What you need to do
What you return must be the complete listing, unchanged.

Supplied information
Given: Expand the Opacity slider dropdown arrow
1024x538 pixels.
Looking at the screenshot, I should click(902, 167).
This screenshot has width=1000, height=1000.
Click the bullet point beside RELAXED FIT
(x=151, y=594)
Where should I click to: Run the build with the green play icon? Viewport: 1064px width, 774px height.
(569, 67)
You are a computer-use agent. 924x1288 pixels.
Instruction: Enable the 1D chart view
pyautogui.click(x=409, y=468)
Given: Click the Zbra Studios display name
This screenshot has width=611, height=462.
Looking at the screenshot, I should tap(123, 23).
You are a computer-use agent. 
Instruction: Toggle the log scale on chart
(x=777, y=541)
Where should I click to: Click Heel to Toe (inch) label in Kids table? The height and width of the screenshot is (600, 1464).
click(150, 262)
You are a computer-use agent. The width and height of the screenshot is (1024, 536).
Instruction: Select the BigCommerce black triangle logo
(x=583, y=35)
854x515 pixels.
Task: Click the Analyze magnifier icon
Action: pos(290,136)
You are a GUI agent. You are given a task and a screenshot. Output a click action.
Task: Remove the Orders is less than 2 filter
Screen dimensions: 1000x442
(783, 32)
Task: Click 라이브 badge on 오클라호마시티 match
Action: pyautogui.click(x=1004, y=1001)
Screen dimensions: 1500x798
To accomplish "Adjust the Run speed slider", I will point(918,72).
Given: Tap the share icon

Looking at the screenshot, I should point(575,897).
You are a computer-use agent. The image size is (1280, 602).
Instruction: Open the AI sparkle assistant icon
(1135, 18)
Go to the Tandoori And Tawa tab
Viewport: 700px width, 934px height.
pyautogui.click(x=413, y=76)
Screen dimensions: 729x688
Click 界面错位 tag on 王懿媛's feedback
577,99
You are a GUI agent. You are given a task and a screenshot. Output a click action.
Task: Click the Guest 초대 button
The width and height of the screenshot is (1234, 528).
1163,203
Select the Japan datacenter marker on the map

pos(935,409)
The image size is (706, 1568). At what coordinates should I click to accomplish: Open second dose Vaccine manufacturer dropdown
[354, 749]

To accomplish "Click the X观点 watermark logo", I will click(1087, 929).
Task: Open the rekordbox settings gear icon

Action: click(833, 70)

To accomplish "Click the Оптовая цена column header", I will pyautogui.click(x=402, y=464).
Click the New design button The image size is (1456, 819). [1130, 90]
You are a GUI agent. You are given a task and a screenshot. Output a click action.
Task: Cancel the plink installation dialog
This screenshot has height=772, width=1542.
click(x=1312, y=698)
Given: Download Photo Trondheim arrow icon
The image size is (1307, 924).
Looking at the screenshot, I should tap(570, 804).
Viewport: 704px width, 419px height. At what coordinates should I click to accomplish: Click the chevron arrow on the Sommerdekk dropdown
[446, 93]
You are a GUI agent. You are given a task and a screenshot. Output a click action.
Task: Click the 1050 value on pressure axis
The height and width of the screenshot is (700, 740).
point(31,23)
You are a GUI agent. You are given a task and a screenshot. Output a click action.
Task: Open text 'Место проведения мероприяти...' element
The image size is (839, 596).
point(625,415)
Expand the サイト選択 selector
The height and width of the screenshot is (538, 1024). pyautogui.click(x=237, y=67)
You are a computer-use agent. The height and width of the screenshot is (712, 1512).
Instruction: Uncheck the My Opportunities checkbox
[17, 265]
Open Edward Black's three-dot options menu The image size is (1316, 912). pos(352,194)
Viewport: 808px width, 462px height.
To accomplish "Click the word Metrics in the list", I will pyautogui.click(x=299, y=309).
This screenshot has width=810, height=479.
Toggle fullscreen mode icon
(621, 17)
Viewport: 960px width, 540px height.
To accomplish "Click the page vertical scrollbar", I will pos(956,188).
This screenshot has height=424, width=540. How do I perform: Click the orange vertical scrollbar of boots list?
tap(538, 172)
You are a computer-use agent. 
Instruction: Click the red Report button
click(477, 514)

Your solution
Given: Expand the Opacity slider dropdown arrow
1024x538 pixels.
Looking at the screenshot, I should click(902, 167).
This screenshot has width=1000, height=1000.
Click the bullet point beside RELAXED FIT
(x=151, y=594)
Where should I click to: Run the build with the green play icon? Viewport: 1064px width, 774px height.
(569, 67)
You are a computer-use agent. 924x1288 pixels.
Instruction: Enable the 1D chart view
pyautogui.click(x=409, y=468)
Given: Click the Zbra Studios display name
This screenshot has width=611, height=462.
Looking at the screenshot, I should tap(123, 23).
You are a computer-use agent. 
Instruction: Toggle the log scale on chart
(x=777, y=541)
Where should I click to: Click Heel to Toe (inch) label in Kids table? The height and width of the screenshot is (600, 1464).
click(150, 262)
You are a computer-use agent. The width and height of the screenshot is (1024, 536).
Instruction: Select the BigCommerce black triangle logo
(x=583, y=35)
854x515 pixels.
Task: Click the Analyze magnifier icon
Action: pos(290,136)
You are a GUI agent. You are given a task and a screenshot. Output a click action.
Task: Remove the Orders is less than 2 filter
Screen dimensions: 1000x442
(783, 32)
Task: Click 라이브 badge on 오클라호마시티 match
Action: pyautogui.click(x=1004, y=1001)
Screen dimensions: 1500x798
To accomplish "Adjust the Run speed slider", I will point(918,72).
Given: Tap the share icon

Looking at the screenshot, I should point(575,897).
You are a computer-use agent. The image size is (1280, 602).
Instruction: Open the AI sparkle assistant icon
(1135, 18)
Go to the Tandoori And Tawa tab
Viewport: 700px width, 934px height.
pyautogui.click(x=413, y=76)
Screen dimensions: 729x688
Click 界面错位 tag on 王懿媛's feedback
577,99
You are a GUI agent. You are given a task and a screenshot. Output a click action.
Task: Click the Guest 초대 button
The width and height of the screenshot is (1234, 528).
1163,203
Select the Japan datacenter marker on the map

pos(935,409)
The image size is (706, 1568). At what coordinates should I click to accomplish: Open second dose Vaccine manufacturer dropdown
[354, 749]

To accomplish "Click the X观点 watermark logo", I will click(1087, 929).
Task: Open the rekordbox settings gear icon

Action: click(833, 70)

To accomplish "Click the Оптовая цена column header", I will pyautogui.click(x=402, y=464).
Click the New design button The image size is (1456, 819). [1130, 90]
You are a GUI agent. You are given a task and a screenshot. Output a click action.
Task: Cancel the plink installation dialog
This screenshot has height=772, width=1542.
click(x=1312, y=698)
Given: Download Photo Trondheim arrow icon
The image size is (1307, 924).
Looking at the screenshot, I should tap(570, 804).
Viewport: 704px width, 419px height. At what coordinates should I click to accomplish: Click the chevron arrow on the Sommerdekk dropdown
[446, 93]
You are a GUI agent. You are given a task and a screenshot. Output a click action.
Task: Click the 1050 value on pressure axis
The height and width of the screenshot is (700, 740).
point(31,23)
You are a GUI agent. You are given a task and a screenshot. Output a click action.
Task: Open text 'Место проведения мероприяти...' element
The image size is (839, 596).
point(625,415)
Expand the サイト選択 selector
The height and width of the screenshot is (538, 1024). pyautogui.click(x=237, y=67)
You are a computer-use agent. The height and width of the screenshot is (712, 1512).
Instruction: Uncheck the My Opportunities checkbox
[17, 265]
Open Edward Black's three-dot options menu The image size is (1316, 912). pos(352,194)
Viewport: 808px width, 462px height.
To accomplish "Click the word Metrics in the list", I will pyautogui.click(x=299, y=309).
This screenshot has width=810, height=479.
Toggle fullscreen mode icon
(621, 17)
Viewport: 960px width, 540px height.
To accomplish "Click the page vertical scrollbar", I will pos(956,188).
This screenshot has height=424, width=540. How do I perform: Click the orange vertical scrollbar of boots list?
tap(538, 172)
You are a computer-use agent. 
Instruction: Click the red Report button
click(477, 514)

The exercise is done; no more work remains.